Using the interview with Ser Serpas, explain in one to three sentences why she describes her time in Zürich as a respite.
[PASSAGE TO READ Boundary: Start]
The story of Ser Serpas’s improvised and lucid readymades

The sculptor, painter, and performance artist on her site-specific installation at Zurich's LUMA Westbau gallery.

Without a studio and working in a place she’s never been, Ser Serpas has been making most of her pieces from things you would probably throw out. This summer, at Zürich’s LUMA Westbau foundation, Serpas presents You were created to be so young (self harm and exercise). In this display of her ‘hoarded’ objects, the Brooklyn-based artist solicits viewers to witness her version of Zürich through a re-contextualization of its domestic waste. Document spoke with Serpas in New York City about her materials, mindset and the flattened contemporary image. 

Document What was it like living and working on site in Zürich?

Ser Serpas—Zürich was incredible. People kept telling me I came at the right time and met the right people, but lightning must have struck or something. I really fell in love with the city and the people I was able to meet. I wish I could be there now and see those new friends every day. It’s so hard to live in New York, so cliquey and isolating. I could not have asked for a better respite. Even so, Zürich is much more than that. I felt my age for the first time in two years. I’m 22-years-old, but I’m a hermit. It was refreshing to see such an invigorating scene up close that was also kind to a relative stranger. That’s somewhat impossible, here. Everything is a threat. I get it. But I don’t want to live it anymore, especially if there is another option.
[PASSAGE TO READ Boundary: End]
[DATA SECTION Boundary: Start]
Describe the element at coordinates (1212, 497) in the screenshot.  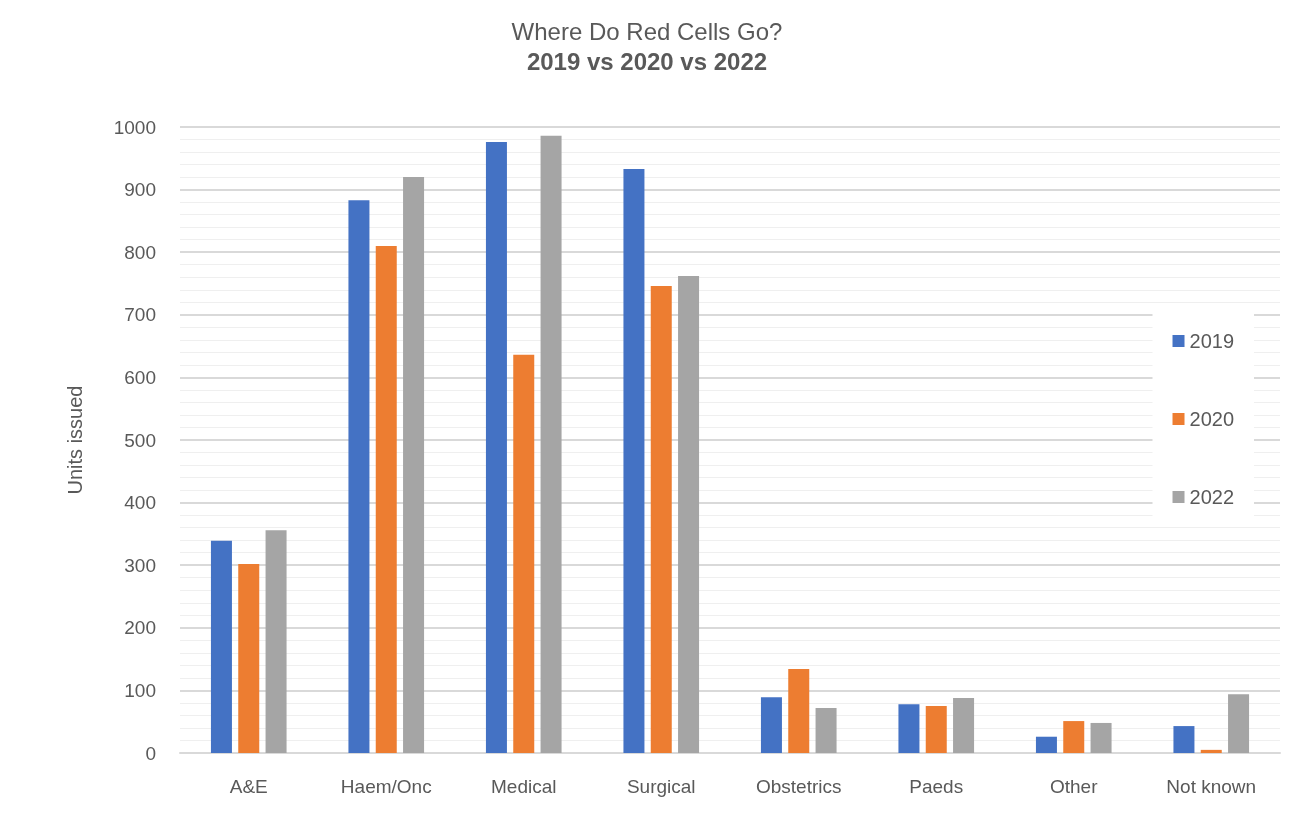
[DATA SECTION Boundary: End]
ANSWER BOX.
She calls Zürich a respite because living in New York is so hard for her: she finds it cliquey and isolating. In Zürich she fell in love with the city and its people, and found a scene that was invigorating and also kind to a relative stranger.